Les États membres ont examiné, lundi 23 mai, dans le cadre d’une réunion du groupe de travail ‘Télécommunications’ du Conseil de l’Union européenne, la dernière version du texte de compromis de la Présidence française du Conseil de l’UE concernant l’établissement d’un cadre pour le futur portefeuille d’identité numérique européen (EUROPE 12957/16).
La nouvelle version du document de compromis prévoit ainsi que les parties prenantes communiquent aux États membres leur intention de recourir aux portefeuilles d’identité numérique et qu’elles précisent quelle utilisation elles comptent en faire, en fournissant notamment une liste des services qui s’appuieront sur le portefeuille.

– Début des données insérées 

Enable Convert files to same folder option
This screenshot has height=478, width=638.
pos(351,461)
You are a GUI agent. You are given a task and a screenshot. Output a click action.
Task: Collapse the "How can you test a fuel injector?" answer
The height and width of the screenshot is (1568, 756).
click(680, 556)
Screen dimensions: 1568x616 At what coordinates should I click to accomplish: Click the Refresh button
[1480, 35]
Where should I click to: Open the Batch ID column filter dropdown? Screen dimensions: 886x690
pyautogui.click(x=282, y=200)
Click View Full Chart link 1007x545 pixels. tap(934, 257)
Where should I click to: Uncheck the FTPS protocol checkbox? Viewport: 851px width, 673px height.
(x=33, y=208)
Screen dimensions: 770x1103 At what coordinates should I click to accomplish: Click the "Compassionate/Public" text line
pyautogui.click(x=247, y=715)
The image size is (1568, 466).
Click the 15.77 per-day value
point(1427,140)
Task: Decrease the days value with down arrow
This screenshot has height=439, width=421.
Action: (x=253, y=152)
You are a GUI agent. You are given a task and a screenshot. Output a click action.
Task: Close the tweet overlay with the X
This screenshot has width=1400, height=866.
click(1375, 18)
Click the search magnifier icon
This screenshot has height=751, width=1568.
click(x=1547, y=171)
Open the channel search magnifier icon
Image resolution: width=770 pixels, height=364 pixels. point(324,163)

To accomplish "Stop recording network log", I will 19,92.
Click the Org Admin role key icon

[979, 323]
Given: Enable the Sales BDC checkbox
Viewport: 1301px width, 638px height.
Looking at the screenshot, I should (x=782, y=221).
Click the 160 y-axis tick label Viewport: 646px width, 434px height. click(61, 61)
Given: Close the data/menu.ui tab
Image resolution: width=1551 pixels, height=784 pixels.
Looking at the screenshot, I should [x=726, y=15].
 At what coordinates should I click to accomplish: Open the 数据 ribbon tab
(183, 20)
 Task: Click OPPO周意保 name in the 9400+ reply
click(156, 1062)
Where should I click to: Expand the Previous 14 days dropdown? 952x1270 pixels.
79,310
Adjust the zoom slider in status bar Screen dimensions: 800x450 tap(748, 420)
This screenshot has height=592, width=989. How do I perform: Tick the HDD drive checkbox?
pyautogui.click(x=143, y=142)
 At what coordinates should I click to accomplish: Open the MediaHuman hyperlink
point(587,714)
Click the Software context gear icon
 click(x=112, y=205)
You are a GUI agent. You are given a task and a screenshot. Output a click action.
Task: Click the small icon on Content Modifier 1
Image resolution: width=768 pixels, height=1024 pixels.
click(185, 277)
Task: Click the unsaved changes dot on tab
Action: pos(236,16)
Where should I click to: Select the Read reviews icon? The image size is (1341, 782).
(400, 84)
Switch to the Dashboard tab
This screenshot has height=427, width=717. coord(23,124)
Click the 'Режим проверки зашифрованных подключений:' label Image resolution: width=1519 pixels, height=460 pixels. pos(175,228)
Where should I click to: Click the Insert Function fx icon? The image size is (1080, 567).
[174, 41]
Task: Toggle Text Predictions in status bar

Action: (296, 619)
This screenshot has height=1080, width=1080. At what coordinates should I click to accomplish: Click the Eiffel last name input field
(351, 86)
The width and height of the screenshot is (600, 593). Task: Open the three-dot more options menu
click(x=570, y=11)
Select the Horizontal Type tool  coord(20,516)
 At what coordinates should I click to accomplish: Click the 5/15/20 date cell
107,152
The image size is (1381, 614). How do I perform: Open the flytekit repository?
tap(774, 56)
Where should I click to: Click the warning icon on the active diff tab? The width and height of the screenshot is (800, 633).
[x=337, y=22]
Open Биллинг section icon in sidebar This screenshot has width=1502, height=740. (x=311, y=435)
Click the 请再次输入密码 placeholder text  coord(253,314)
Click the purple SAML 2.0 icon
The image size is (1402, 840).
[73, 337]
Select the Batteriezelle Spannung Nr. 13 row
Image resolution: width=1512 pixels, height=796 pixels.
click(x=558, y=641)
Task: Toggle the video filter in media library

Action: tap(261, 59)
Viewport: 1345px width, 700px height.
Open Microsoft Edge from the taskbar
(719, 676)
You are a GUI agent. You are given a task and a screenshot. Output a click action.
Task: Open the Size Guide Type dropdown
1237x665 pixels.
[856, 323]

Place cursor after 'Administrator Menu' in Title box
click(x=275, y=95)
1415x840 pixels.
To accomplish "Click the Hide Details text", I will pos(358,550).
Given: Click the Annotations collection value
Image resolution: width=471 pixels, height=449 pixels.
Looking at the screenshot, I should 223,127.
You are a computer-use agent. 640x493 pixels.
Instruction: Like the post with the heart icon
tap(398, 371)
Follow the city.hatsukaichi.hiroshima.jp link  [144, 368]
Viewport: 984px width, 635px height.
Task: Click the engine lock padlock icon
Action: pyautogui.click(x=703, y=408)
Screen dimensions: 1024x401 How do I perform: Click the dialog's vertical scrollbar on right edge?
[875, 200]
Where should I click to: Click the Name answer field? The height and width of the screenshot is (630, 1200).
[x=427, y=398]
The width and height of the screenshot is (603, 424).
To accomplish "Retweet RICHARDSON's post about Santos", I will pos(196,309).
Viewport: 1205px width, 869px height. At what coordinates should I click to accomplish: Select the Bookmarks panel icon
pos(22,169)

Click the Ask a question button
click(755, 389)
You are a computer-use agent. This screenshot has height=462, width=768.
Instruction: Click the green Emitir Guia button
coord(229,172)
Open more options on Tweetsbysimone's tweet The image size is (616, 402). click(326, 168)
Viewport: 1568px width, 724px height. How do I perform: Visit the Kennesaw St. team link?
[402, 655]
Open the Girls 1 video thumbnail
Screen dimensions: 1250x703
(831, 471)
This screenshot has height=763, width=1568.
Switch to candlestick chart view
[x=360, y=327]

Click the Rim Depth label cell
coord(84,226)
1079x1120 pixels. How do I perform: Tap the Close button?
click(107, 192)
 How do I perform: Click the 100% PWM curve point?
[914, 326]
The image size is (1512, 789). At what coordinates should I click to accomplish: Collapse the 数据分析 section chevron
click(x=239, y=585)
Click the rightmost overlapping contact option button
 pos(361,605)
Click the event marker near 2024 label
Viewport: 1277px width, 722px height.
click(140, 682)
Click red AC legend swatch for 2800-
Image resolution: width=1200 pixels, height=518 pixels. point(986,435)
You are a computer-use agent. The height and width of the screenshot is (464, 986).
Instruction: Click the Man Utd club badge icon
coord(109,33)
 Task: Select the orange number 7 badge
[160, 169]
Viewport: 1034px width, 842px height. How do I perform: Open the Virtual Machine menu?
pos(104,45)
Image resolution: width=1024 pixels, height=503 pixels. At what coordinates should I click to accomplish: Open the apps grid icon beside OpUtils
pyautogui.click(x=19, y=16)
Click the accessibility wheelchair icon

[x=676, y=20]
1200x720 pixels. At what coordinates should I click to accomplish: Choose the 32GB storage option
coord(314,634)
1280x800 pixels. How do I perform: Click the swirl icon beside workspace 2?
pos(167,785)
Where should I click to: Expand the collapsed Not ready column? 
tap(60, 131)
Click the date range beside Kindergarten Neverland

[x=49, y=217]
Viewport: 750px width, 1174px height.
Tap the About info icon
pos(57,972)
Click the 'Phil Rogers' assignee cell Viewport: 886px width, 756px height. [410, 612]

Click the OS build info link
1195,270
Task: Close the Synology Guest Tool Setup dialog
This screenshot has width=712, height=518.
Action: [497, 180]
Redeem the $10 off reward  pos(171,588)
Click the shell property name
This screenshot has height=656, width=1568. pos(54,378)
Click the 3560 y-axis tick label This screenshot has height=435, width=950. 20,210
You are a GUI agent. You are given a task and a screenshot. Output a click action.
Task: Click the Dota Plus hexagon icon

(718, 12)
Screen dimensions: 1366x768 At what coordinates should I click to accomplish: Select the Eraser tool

Ceci permettra, par le fait que le portefeuille puisse vérifier lui-même que les entités concernées ont le droit de fournir certains types de services, de renforcer la lutte contre la fraude et d’empêcher l’utilisation illégale de données d’identité tout en garantissant que le traitement des données sensibles est conforme au droit national ou à celui de l’UE.
En outre, la Présidence française du Conseil de l’UE réitère sa volonté que le règlement ne fasse pas de distinction entre les documents nés électroniquement et les documents physiques qui ont été numérisés.
Enfin, le texte revient également sur la question des prestataires de services de confiance et de leur reconnaissance transfrontalière. Sur ce point, le document estime que l’octroi d’un ‘statut qualifié’ pourrait permettre d’apporter « une sécurité juridique aux acteurs des secteurs public et privé pour la fiabilité des registres électroniques des données ».
Les prestataires de services de confiance qualifiés, pour leur part, seraient tenus de garantir, dans l’éventualité où une partie de leurs services serait externalisée dans un pays tiers, que les activités de surveillance et les audits puissent être mis en œuvre comme s'ils avaient lieu au sein de l’UE.